新城の婿

第23話

漸く木下も俺を諦め、平穏が訪れた。



かに思った。



しかし、若と弓の婚姻の儀が終わり、俺たちが3年に上がる4月。



波乱を呼ぶ男が転校してくる。




「安城月 康祐(あきつきこうすけ)だ。」



180は軽くある大きな体躯。


赤い髪をオールバックに流し、表情は鋭い。


しかし顔は恐ろしく整っており、ガタイからは想像もつかない、繊細な造りをしていた。



奴の目は、まっすぐに、俺の女に。



夏流はというと・・・



「・・・・不快だわ。その眼、此方に向けないでくれるかしら。」



嫌悪感いっぱいに眉間に皺を寄せていた。



そんなことに安心してしまう自分の器の小ささを痛感しつつも、この男をそう無げにもできないのは事実だ。



奴は同盟の組の息子で、今回組同士で交わされた"頼み事"の中心人物だから。



こんな容姿をしておいて、こいつは組を継ぐつもりがないらしい。



後継者もいない安城月組の組長は頭を抱えた。



そんな中、この林道に3年から通い新城の"頂点"を見て今後の人生を決めたいと言い放ったのがこの未だに夏流へ熱視線を送る康祐本人だ。



(明らかにこれは……、)



夏流目当てだろう。



俺の眉間に皺が寄る。



しかし、この男、優秀そうなのは確かだった。



「なんなら白虎いれてもいいな。
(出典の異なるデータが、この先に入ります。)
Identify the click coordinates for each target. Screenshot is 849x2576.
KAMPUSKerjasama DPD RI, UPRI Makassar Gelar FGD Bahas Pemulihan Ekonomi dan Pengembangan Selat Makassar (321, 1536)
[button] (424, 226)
」



そう呟いた密人。



俺もそれには同意だった。



この男を形成する雰囲気、その出で立ち、表情や仕草。



恐らく喧嘩をしても強いだろう。



夏に惚れてる事を除けば魅力的な男だった。



「はいはーい!彼女いますか!」



安城月の容姿に早々に食いついた女たちが頬を染める中、その内の1人が声を挙げる。



「・・・いねえ。」



どうやら無愛想らしきこいつは不愉快そうにそう吐き捨てた。



「・・・だが、」




ところどころで女たちの歓声が上がるが、それを遮る様に奴の声が続く。



「手に入れたい女ならいる。」



ニヤリと口角を上げた安城月は、艶を含んだ視線を夏流へと向けた。



「・・・吐いて、いいかしら?」



不快そうに眉間に皺を寄せた夏流は


「イケないものを見たわ。」


と何故か卑猥に聞こえる発言をして身体ごと俺へと向き直った。